La mobilité se réduit à la mobilité géographique.

Les phases complémentaires du mouvement ne sont plus soumises à élaboration d’une nouvelle liste de vœux par les collègues : « Aucune autre saisie de voeux ne devrait être organisée en vue de la phase d’ajustement dès lors que les enseignants auront en phase principale, formulé des vœux géographiques indicatifs ». En clair, ils seront affectés sur des postes vacants à partir des « indications » géographiques formulées lors de la phase principale. Ce procédé peut réduire la mobilité à la seule mobilité géographique, il n’est pas tenu compte du fait qu’un collègue peut rechercher en phase complémentaire un poste non pour sa localisation géographique mais en fonction de la nature du poste (direction d’école, poste spécialisé, etc.).

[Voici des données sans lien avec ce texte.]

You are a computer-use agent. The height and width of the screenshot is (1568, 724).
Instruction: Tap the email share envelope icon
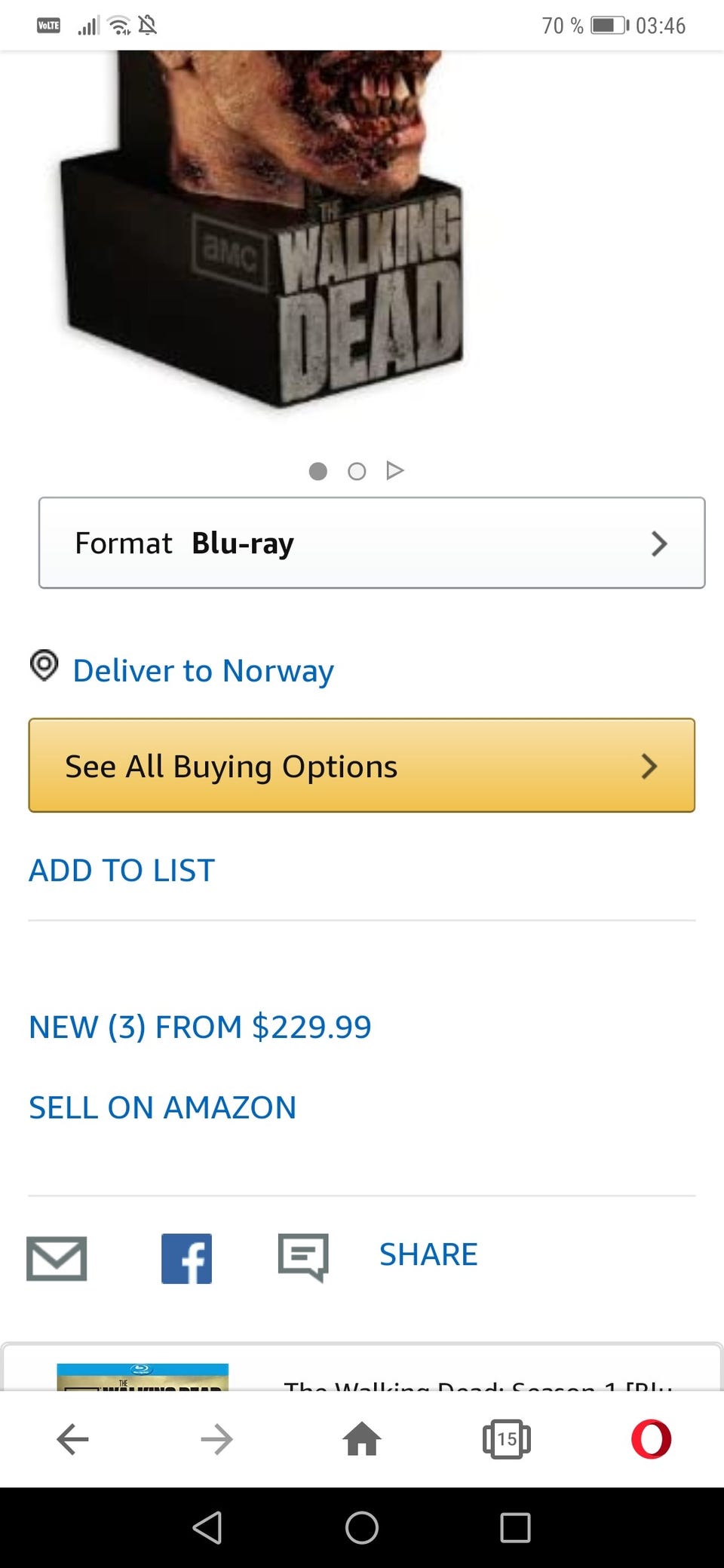(x=57, y=1257)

Accompagnement des collègues.

Afin d’éviter que les collègues n’aient recours qu’à leurs délégués du personnel pour être conseillés et accompagnés dans leur démarches, des plateformes téléphoniques seront mises en place. Elles seront constituées de personnels de l’IA quand ce sera possible ou, dans le cas contraire, de centrales téléphoniques privées. Chaque collègue sera informé individuellement de son projet d’affectation sans pouvoir contrôler qu’il a été traité avec équité. Aucun contrôle n’ayant pu être effectué par les délégués du personnel, chaque collègue se retrouve seul avec des informations distillées par des personnes étrangères à l’éducation nationale.